1. 65% Of UK Employers Think Their Staff Have A “Low” Understanding Of Benefits
Research by AON has found out that two thirds of UK employers believe their staff’s understanding of their employee benefits is “low” or “very low”. That contrasts with the figure of 43% of employers across Europe, the Middle East and Africa who thought the same. It’s no surprise then that there has been such a recent interest in the UK in the kind of workplace financial education services DAM can provide in an attempt to educate the staff with an apparently low benefits understanding.
2. Older Workers Not Being Given Training Opportunities
AXA PPP Healthcare has found out that older workers are not being offered the chance to go on training courses at work. They learned that 27% of over-50s hadn’t been given the opportunity to learn a new skill in the last year, while only 25% had been on any kind of training course in the last 12 months.
That completely goes against DAM’s 5 Ways To Embrace Older Workers, as discussed in a recent blog post.

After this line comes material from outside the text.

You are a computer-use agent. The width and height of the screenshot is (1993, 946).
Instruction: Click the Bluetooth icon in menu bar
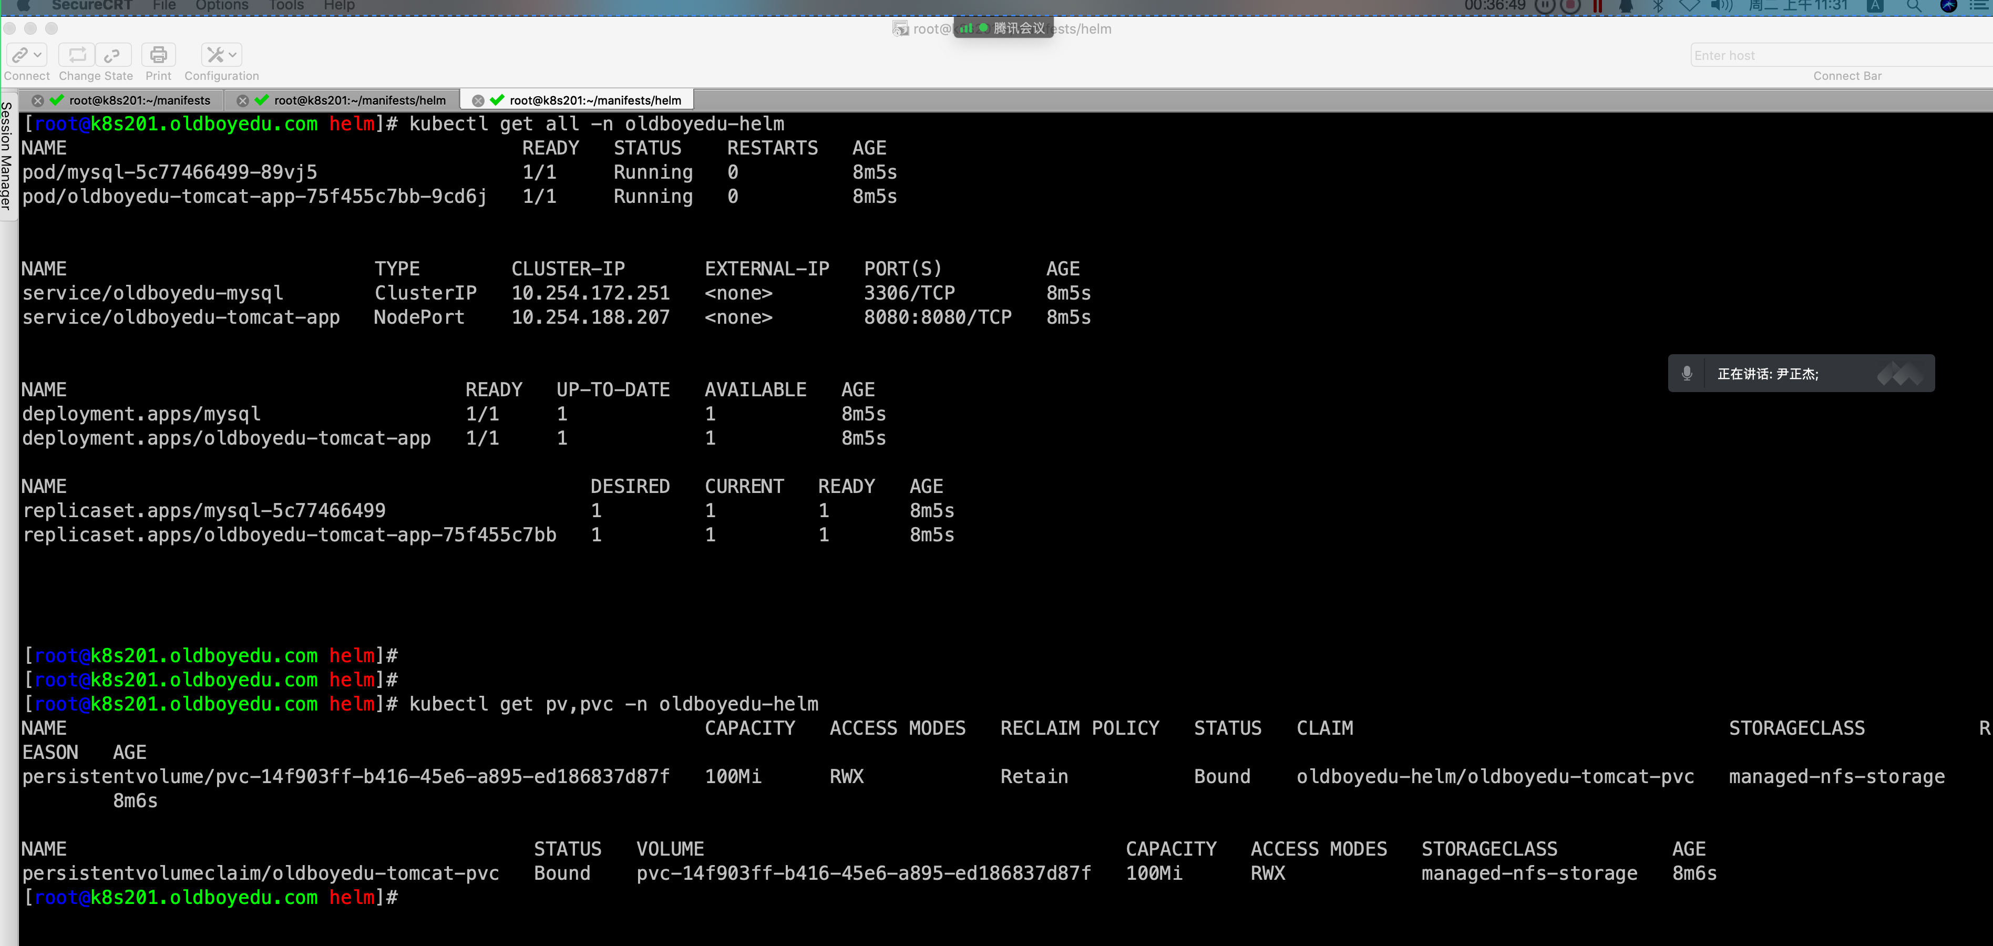click(x=1658, y=6)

3. Minimum Wage Could Be Going Up
The most important employee benefit is still, of course, basic pay and that could be set to rise given that the Low Pay Commission has this week recommended a 3% rise in the National Minimum Wage from £6.50 to £6.70. Any such change would apply post-October 2015.
4. A Gender Pay Gap Still Exists, Especially In The PR Sector
We often talk about “bad PR” but there is surely none worse than the revelation this week from the Chartered Institute of Public Relations that a gender pay gap of £13,887 exists, which is actually an increase on the figure of £12,390 that had been discovered in 2014. Only £5,404 of that gap was said to have been attributed to factors such as men working longer hours and having more senior positions, meaning that the other £8,483 gap is purely accounted for by gender.
5. Sick Pay Culture To Be Snuffed Out
A new scheme means that anybody off work sick for more than four weeks will face a fit-for-work test by an external company which will draw up plans for their return to work. It’s expected that people taking over a month off work sick costs the UK economy £9billion per year.